2021 film by Lily Ni

Born to Be Human (生而為人 (Shēng ér wéi rén)) is a 2021 Taiwanese drama film with LGBTQ+ themes, written and directed by Lily Ni. The film follows the story of an adolescent intersex boy, Shi-Nan, and explores themes of medical violence and gender identity. For her performance in the lead role, Ling-Wei Lee won the Yakushi Pearl Award at the Osaka Asian Film Festival 2021, where the film premiered.

Since September 2024, the film has been available on the YouTube channel of Lily Ni—the film's writer and director.

==Plot==

Shi-Nan appears to be an ordinary 14-year-old—he plays video games obsessively and bristles when his mother calls for him while he's masturbating. His life shatters when severe abdominal pain strikes, followed by blood in his urine. Initially dismissed as an infection, medical tests later reveal Shi-Nan has a disorder of sex development: he is intersex, with outwardly male anatomy but internal female reproductive organs (including ovaries and a uterus), a condition that remained undetected until that point.

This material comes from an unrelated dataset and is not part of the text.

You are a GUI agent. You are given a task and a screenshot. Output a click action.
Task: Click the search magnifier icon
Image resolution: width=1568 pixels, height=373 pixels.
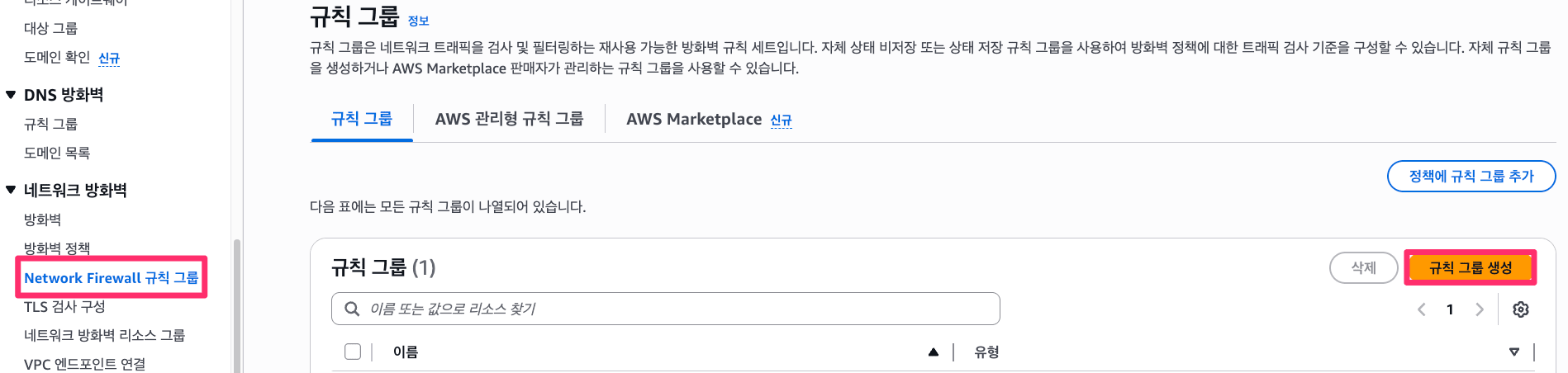(352, 309)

Under pressure from the doctor and social stigma, Shi-Nan's parents consent to irreversible genital surgery without his informed consent, intending to "normalize" his body to match his XX chromosomes. When Shi-Nan awakens from the procedure, he finds himself forcibly redesignated as female and renamed Shi-Lan. The film traces his traumatic struggle to reconcile societal expectations with his own fractured sense of self, exposing the harms of non-consensual intersex medical interventions.

==Cast==
- Ling-Wei Lee as Shi-Nan/Shi-Lan (credited as Lily Lee)
- Vera Chen as Chen Jie
- Chao-te Yin as Lee Pei-Rui (credited as Yin Jau Der)
- Yao-Jen Chang as PE teacher
- Yang Chen as Hsu Jui
- Cheng-Mei Chuang as Hsu Tien (credited as Mu Mei)
- Alice Lee as Dr. Lee's mom
- Hsing-Wen Li as Yang Guo-Ying
- Zi-Cheng Li as Old school bully
- Bonnie Liang as Chang Tian-Qi
- Yu-Hsien Lin as Ko Hao (credited as Mo-Cheng Lin)
- Hsiao-yuan Wang as Liu Cho-Sung
- Frances Wu as Ku Shu-Chuan
- Chung-Min Yin as Wang Wei

==Reception==
Ling-Wei Lee (credited as Lily Lee) won the Yakushi Pearl Award at the Osaka Asian Film Festival for her role in the film.